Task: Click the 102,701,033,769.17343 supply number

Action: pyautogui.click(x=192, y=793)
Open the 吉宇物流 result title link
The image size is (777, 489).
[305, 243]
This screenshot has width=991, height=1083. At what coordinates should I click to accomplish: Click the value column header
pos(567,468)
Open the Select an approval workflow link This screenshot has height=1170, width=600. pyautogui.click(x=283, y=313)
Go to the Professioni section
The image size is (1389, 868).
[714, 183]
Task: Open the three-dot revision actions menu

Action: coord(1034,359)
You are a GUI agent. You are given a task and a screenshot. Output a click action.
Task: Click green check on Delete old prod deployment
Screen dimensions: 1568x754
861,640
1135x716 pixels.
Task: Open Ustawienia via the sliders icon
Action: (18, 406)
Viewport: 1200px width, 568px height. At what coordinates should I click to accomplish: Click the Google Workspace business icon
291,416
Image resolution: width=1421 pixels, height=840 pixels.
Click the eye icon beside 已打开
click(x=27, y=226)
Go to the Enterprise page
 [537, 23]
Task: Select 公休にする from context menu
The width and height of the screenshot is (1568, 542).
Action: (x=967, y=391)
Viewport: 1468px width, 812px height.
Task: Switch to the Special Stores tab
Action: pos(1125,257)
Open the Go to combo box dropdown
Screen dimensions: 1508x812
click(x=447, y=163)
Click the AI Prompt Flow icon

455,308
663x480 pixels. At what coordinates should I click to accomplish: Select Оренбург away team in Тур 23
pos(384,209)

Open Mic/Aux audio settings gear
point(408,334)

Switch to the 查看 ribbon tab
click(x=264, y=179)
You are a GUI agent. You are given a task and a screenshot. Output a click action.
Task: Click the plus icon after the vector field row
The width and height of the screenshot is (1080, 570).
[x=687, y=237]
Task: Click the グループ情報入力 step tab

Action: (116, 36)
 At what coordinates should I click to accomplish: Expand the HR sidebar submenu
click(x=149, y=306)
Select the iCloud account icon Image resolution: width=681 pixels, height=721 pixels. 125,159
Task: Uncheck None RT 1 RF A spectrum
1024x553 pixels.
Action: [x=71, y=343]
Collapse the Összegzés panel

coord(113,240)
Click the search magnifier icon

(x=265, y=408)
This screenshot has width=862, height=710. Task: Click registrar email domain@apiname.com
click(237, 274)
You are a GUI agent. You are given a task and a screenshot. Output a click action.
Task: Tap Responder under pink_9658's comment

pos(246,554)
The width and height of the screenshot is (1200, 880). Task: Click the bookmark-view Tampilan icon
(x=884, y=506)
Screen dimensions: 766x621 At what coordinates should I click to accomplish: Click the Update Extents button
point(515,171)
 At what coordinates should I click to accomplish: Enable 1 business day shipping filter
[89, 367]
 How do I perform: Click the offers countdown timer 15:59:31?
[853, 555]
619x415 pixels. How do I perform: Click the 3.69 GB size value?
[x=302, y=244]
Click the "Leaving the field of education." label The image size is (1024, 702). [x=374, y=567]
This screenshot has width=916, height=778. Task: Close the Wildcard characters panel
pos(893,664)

☆ ☆ ☆

• Given task: Copy the items above verbatim, from the line containing "Open Mic/Aux audio settings gear" down through the last item, including both ends.

• Answer in full:
Open Mic/Aux audio settings gear
point(408,334)

Switch to the 查看 ribbon tab
click(x=264, y=179)
You are a GUI agent. You are given a task and a screenshot. Output a click action.
Task: Click the plus icon after the vector field row
The width and height of the screenshot is (1080, 570).
[x=687, y=237]
Task: Click the グループ情報入力 step tab

Action: (116, 36)
 At what coordinates should I click to accomplish: Expand the HR sidebar submenu
click(x=149, y=306)
Select the iCloud account icon Image resolution: width=681 pixels, height=721 pixels. 125,159
Task: Uncheck None RT 1 RF A spectrum
1024x553 pixels.
Action: [x=71, y=343]
Collapse the Összegzés panel

coord(113,240)
Click the search magnifier icon

(x=265, y=408)
This screenshot has width=862, height=710. Task: Click registrar email domain@apiname.com
click(237, 274)
You are a GUI agent. You are given a task and a screenshot. Output a click action.
Task: Tap Responder under pink_9658's comment

pos(246,554)
The width and height of the screenshot is (1200, 880). Task: Click the bookmark-view Tampilan icon
(x=884, y=506)
Screen dimensions: 766x621 At what coordinates should I click to accomplish: Click the Update Extents button
point(515,171)
 At what coordinates should I click to accomplish: Enable 1 business day shipping filter
[89, 367]
 How do I perform: Click the offers countdown timer 15:59:31?
[853, 555]
619x415 pixels. How do I perform: Click the 3.69 GB size value?
[x=302, y=244]
Click the "Leaving the field of education." label The image size is (1024, 702). [x=374, y=567]
This screenshot has width=916, height=778. Task: Close the Wildcard characters panel
pos(893,664)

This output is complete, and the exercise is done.